* TASK GOAL *
Start the copy at the line containing "This screenshot has height=588, width=1020." and run it through the last line of the records. Repeat each line exactly; omit pictures.

* DATASET EXCERPTS *
========

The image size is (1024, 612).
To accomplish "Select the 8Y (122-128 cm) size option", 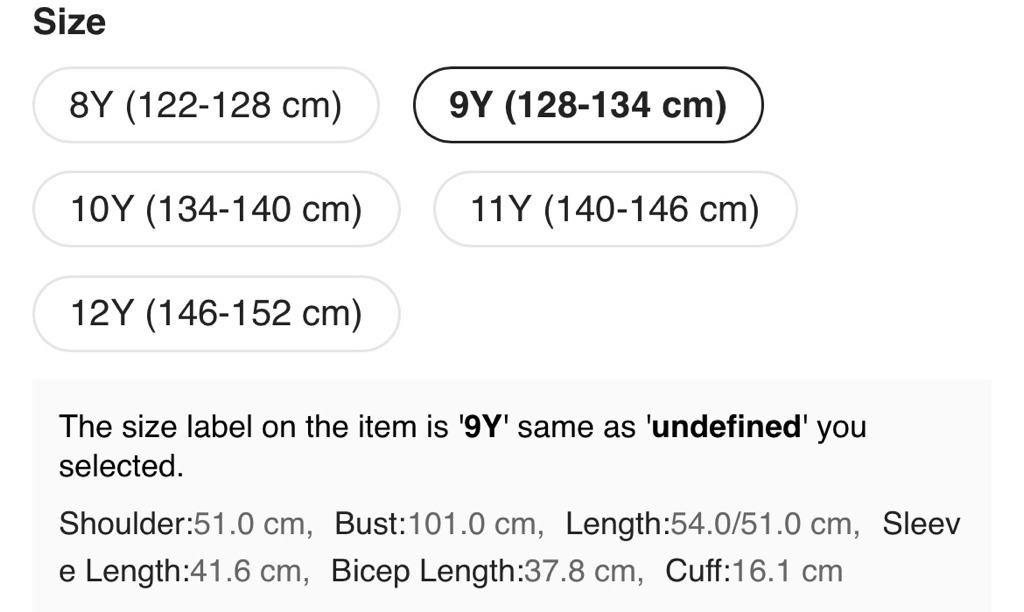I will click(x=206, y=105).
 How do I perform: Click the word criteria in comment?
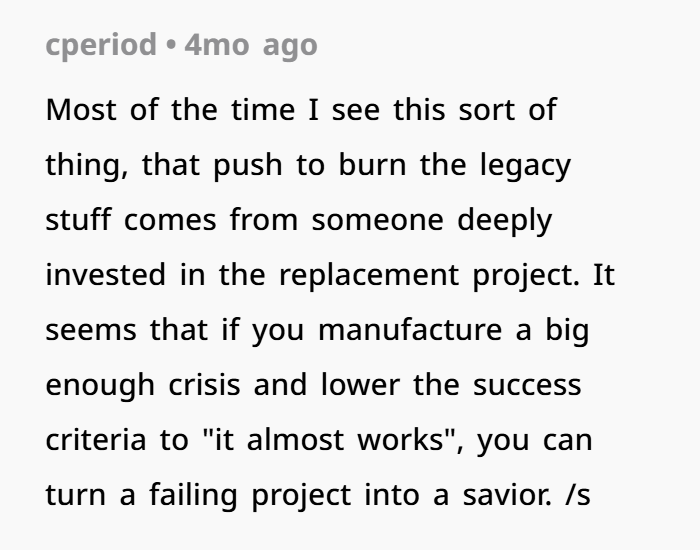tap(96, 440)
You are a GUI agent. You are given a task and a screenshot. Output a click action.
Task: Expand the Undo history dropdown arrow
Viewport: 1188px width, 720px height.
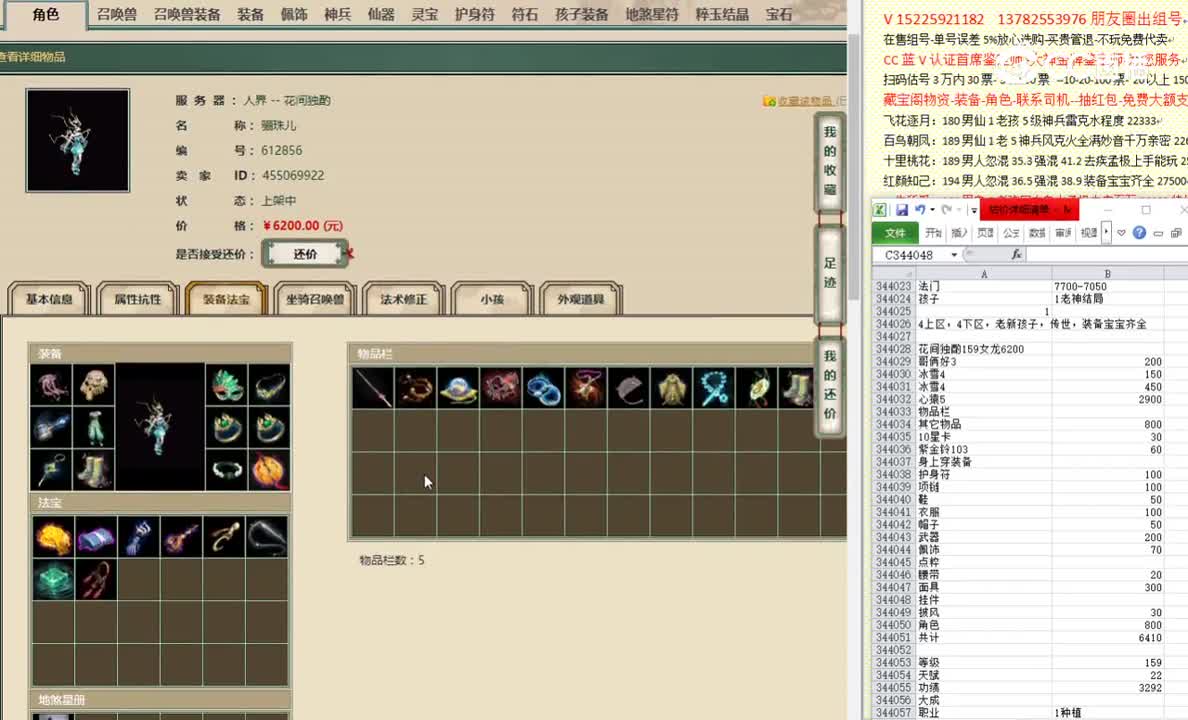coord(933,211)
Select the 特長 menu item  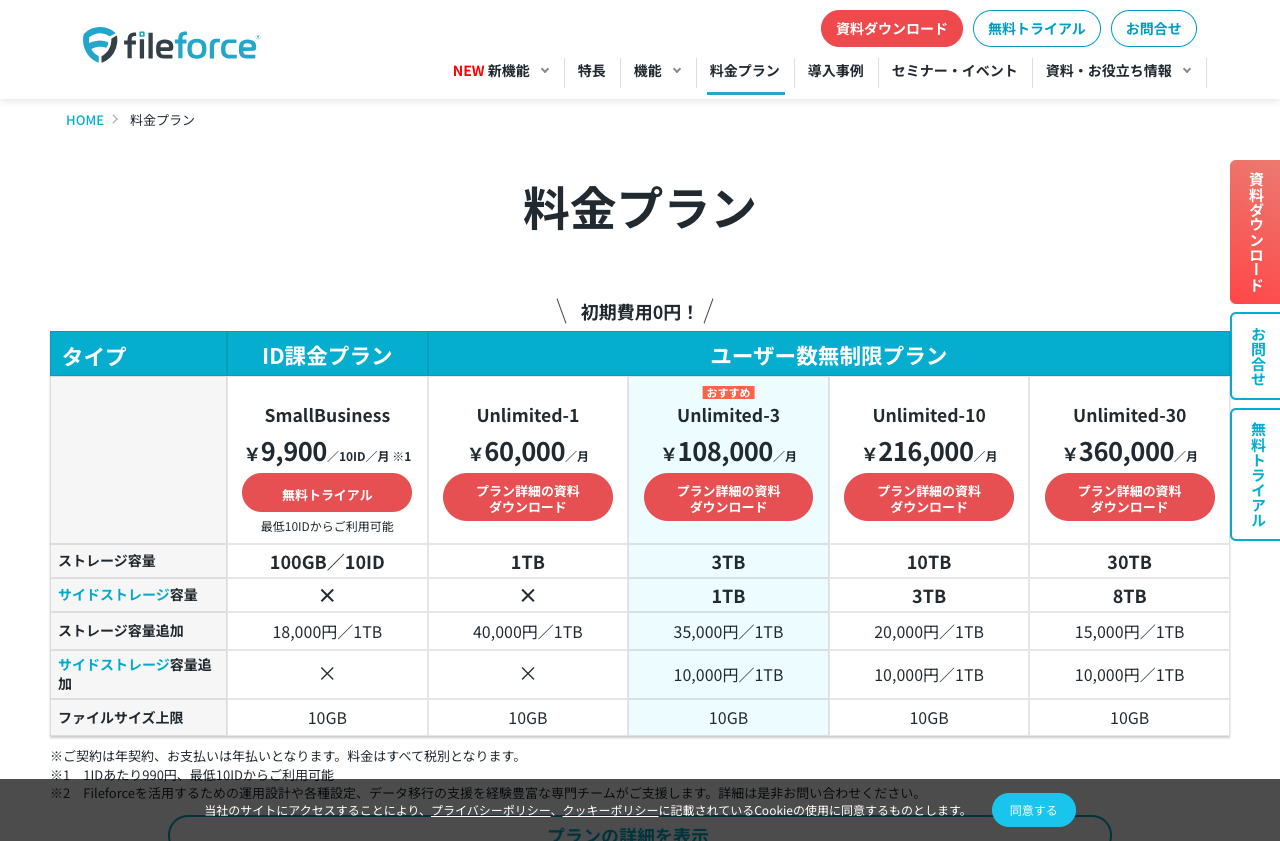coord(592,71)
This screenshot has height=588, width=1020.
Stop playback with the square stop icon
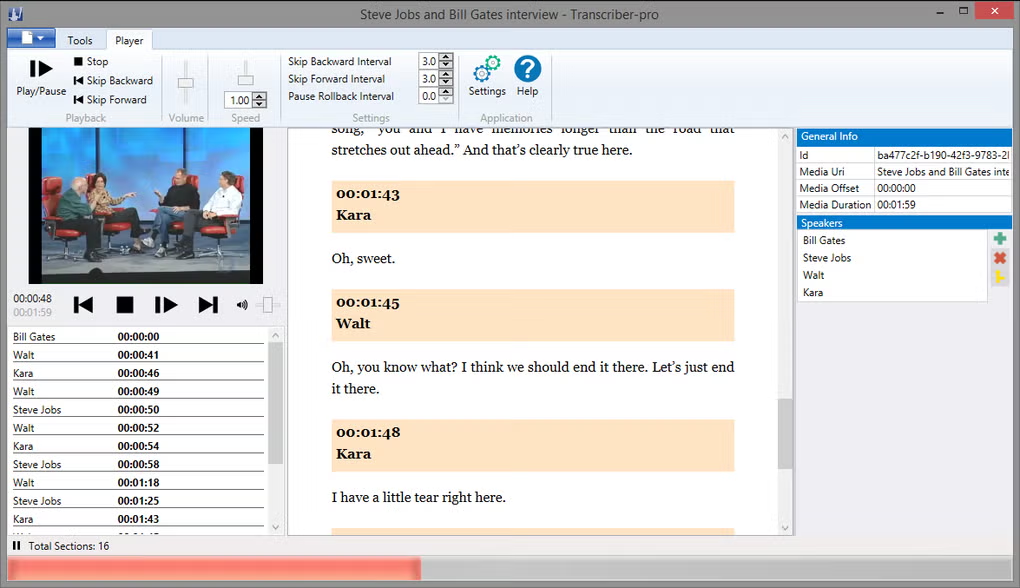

========

* TASK ANSWER *
This screenshot has height=588, width=1020.
Stop playback with the square stop icon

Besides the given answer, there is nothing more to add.